As societal trends changed more and more away from the pure big bands, Melick found an opportunity to co-exist with the new sounds of the 1960s and beyond at weddings, debutante parties, and other social events. It's one of the reasons he's still in business today. In Melick's own words, "When rock and roll started to become real popular, I would meet with the debutante or bride, her mother, and sometimes her grandmother – you know, the one who was paying for the whole thing. The bride or the debutante would always ask if we could mix in some rock and roll with our music. I'd say, 'Sorry, we don't do that, but those bands don't try to play "In the Mood" either!' So I proposed a new program. We'd play from 8:00 until 11:00 or so while grandma was there, and then we'd fold up and bring a local rock band in to go until 1:00 or so in the morning. That was not my original idea, but that's what started to happen. And we became very successful with it."

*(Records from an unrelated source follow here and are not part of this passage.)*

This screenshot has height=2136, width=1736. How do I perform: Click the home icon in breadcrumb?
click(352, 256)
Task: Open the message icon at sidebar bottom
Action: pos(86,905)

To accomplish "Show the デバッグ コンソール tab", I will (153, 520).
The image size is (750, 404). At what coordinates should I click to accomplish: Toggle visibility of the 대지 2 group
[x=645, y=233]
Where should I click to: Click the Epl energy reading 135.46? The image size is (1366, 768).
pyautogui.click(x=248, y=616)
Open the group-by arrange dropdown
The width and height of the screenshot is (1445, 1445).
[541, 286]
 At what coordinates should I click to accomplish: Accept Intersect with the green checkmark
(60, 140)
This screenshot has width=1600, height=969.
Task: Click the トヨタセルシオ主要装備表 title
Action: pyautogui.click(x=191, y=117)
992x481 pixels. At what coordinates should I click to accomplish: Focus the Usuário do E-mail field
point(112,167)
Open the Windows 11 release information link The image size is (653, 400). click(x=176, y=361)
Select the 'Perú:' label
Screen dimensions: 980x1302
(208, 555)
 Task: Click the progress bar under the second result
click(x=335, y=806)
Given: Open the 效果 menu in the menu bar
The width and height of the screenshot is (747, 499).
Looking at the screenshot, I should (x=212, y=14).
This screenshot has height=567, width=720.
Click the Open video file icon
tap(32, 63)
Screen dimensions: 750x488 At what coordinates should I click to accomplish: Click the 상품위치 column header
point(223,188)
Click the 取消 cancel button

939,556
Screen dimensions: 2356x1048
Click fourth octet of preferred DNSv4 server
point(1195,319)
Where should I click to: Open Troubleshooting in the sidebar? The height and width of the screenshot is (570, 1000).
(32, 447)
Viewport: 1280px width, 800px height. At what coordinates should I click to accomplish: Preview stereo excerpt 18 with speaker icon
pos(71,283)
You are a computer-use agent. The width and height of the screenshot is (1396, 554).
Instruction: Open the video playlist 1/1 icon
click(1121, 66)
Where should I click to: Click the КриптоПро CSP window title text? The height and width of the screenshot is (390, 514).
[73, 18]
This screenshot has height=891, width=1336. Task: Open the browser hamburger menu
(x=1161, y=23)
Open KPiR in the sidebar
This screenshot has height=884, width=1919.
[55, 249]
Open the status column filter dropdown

He was so successful with it, in fact, that many society parties took it to the next level. The Jack Melick Orchestra played one early 1970s event in Corpus Christi. His band was outside where the owners had built a temporary dance floor over the swimming pool. Meanwhile, inside the residence, the rock band set up. More or less on cue at 11:00pm, Melick's band hit their last note and inside the house, Chubby Checker and his band struck the first note of "The Twist", and the transition to rock and roll for the rest of the evening was complete.
Jack is a Founding Member of the Big Band Academy of America (BBAA), and is a member of the North Plainfield High School Alumni Hall of Fame. The sounds of the Jack Melick Orchestra are alive and well today. Based in north Dallas, he and his 11-piece band play a "semi-retired" schedule of 4 – 6 dates per month at dance halls, hotel ballrooms, and clubs around the southwest in Dallas, Houston, Tyler, and other cities. In fact, in September 2012, the Jack Melick Orchestra played a charity ball named the Highland Springs Gala. Sixty-nine years after his first paying gig at Doris Mae's Dance Studio, the Jack Melick Orchestra played the largest dance it has ever played.
Jack Melick was married to Nancy Dow from 1956 through 1961. The couple had one son, John T. Melick, Jr., who is also the half-brother of actress Jennifer Aniston, born during Dow's second marriage to actor John Aniston.